▸ **EXERCISE DESCRIPTION**
Repeat nothing but the lines below running from the one containing "1200x675 pixels." to the one containing "Click Cancel in Histogram Adjustment dialog". Keep both end lines.

▸ **DATASET RECORDS**

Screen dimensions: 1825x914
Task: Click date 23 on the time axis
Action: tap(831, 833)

==

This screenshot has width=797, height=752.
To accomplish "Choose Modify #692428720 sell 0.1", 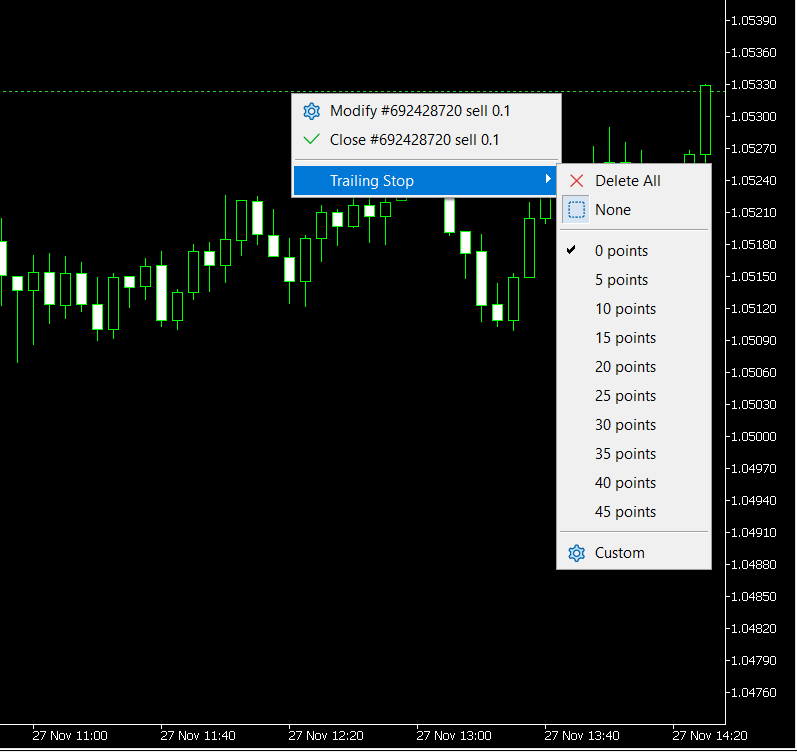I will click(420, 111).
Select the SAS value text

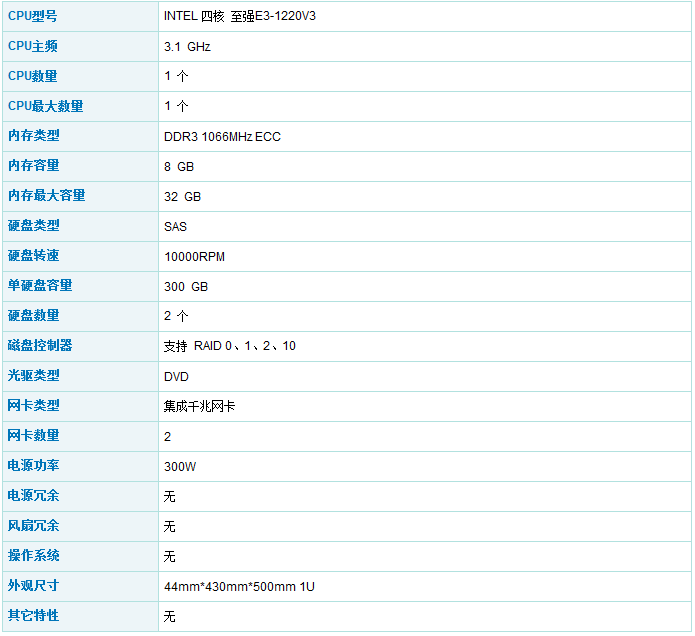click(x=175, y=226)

==

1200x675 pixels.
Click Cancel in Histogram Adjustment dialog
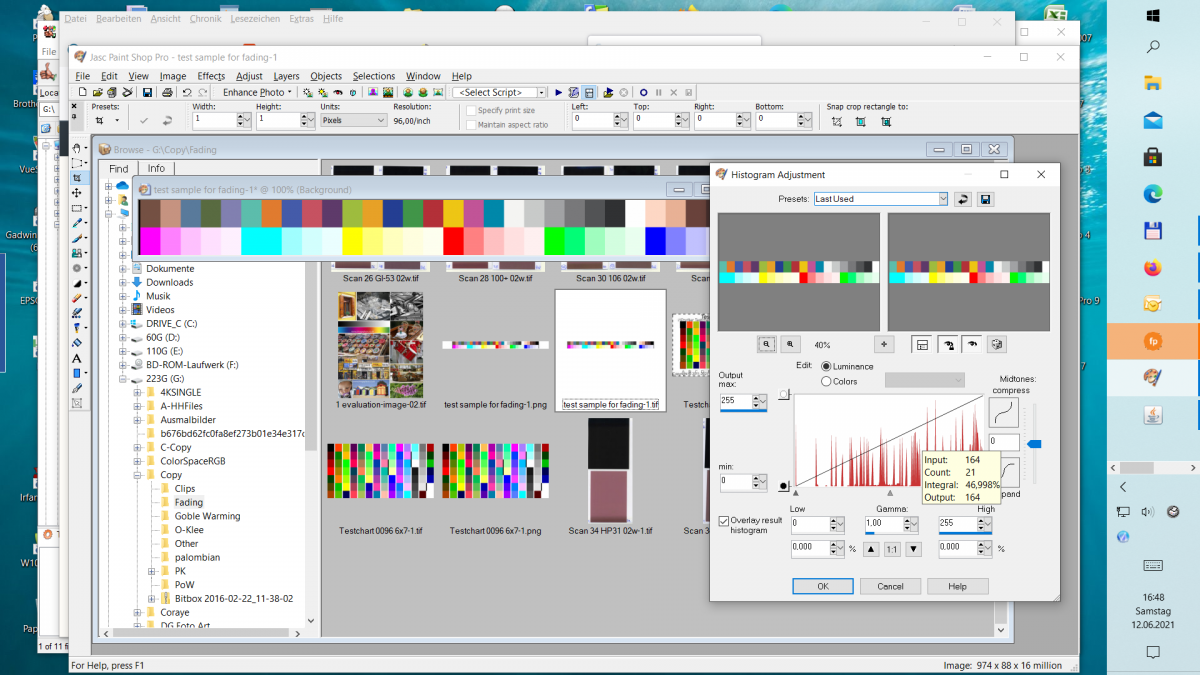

▸ **SOLUTION TO THIS PROBLEM**
1200x675 pixels.
Click Cancel in Histogram Adjustment dialog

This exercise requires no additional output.